Aim of the exercise
In the copy, keep every record exact and leave out all images.

Dataset entries
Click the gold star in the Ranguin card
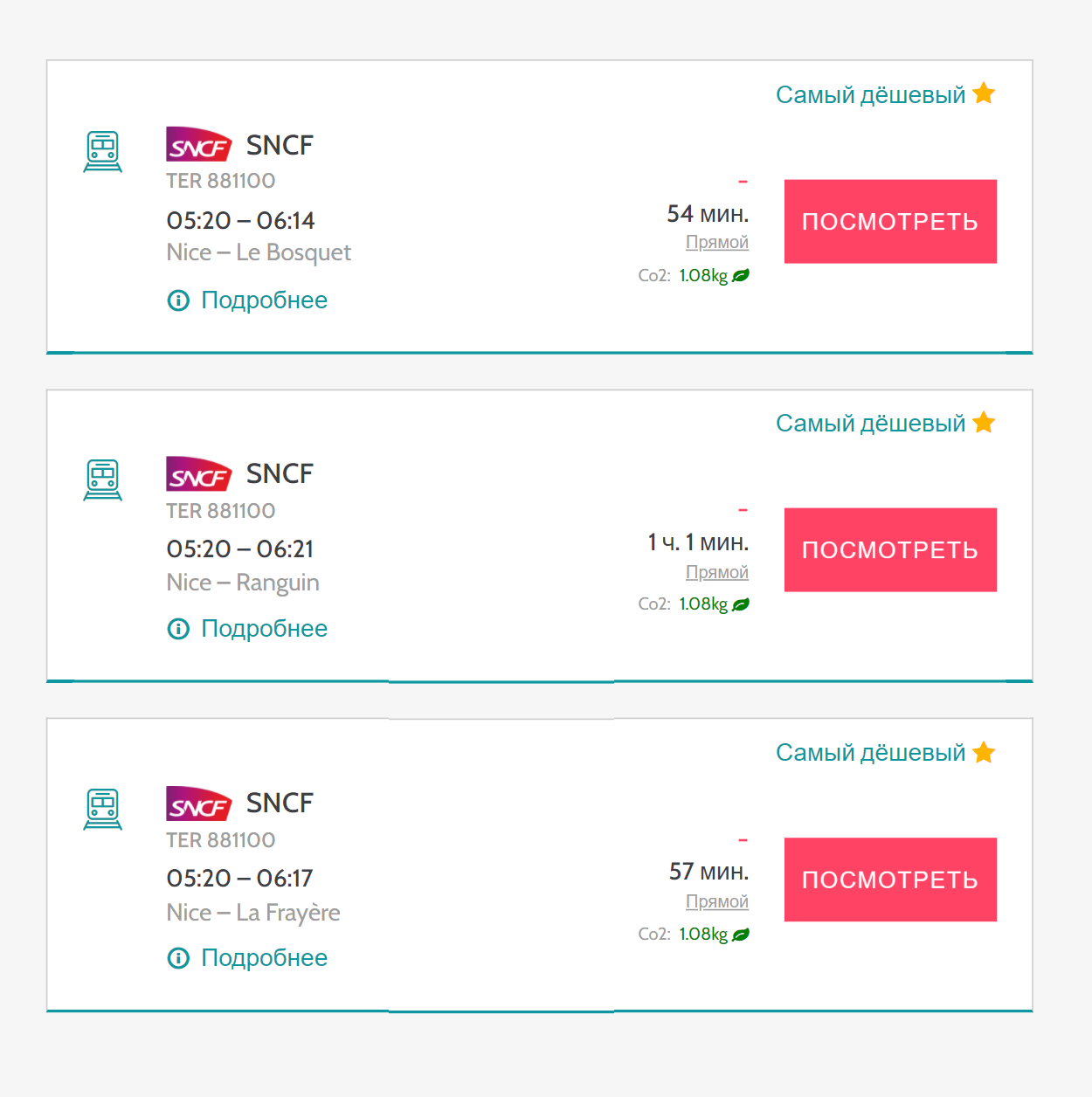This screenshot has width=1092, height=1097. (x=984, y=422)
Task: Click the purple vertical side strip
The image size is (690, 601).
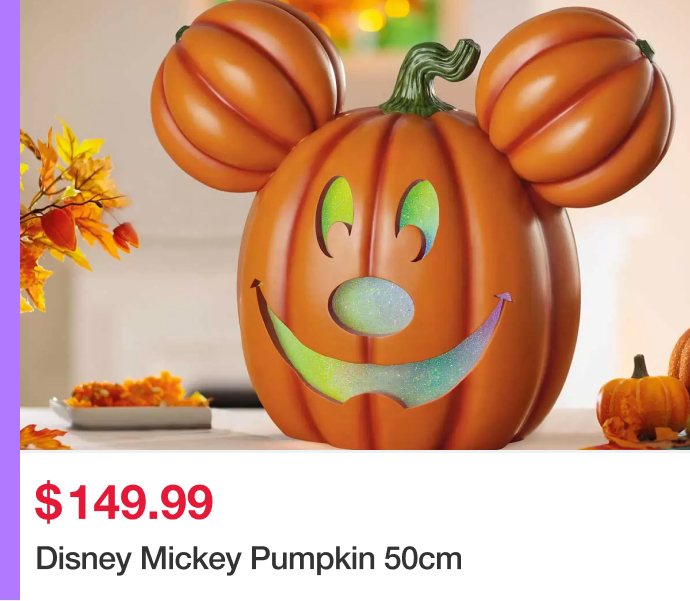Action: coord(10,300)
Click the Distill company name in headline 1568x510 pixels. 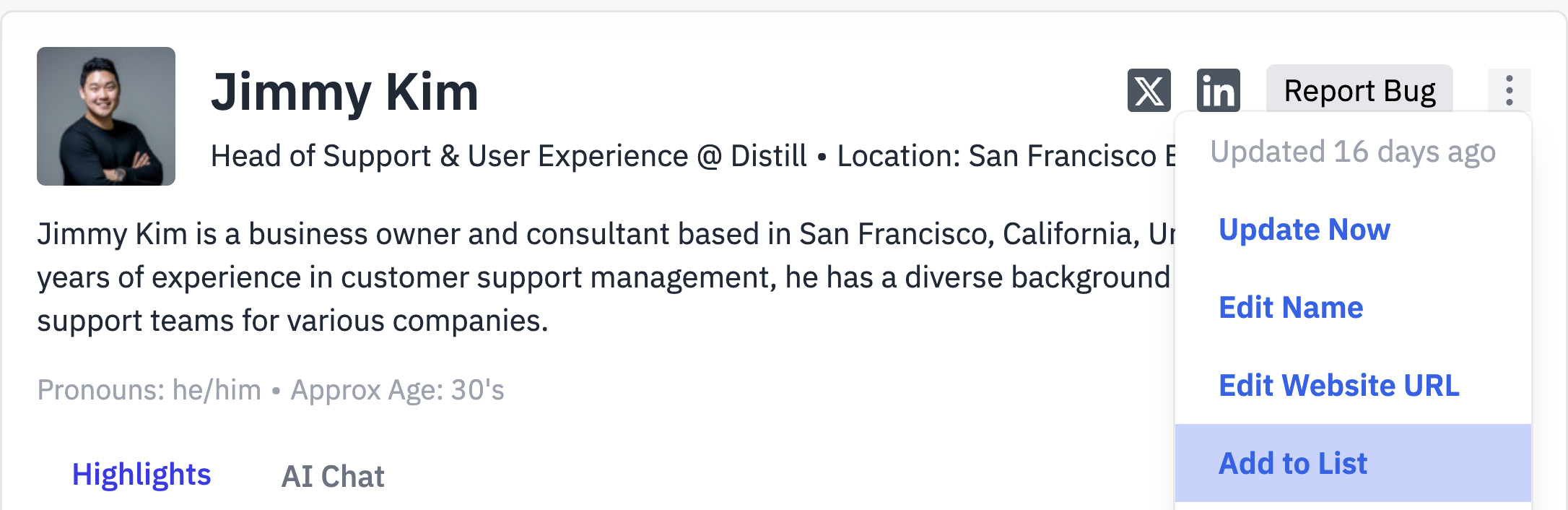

Solution to this problem
Click the gold star in the Ranguin card
This screenshot has width=1092, height=1097. (x=984, y=422)
Task: Click the purple vertical side strip
The image size is (690, 601).
Action: coord(10,300)
Click the Distill company name in headline 1568x510 pixels. 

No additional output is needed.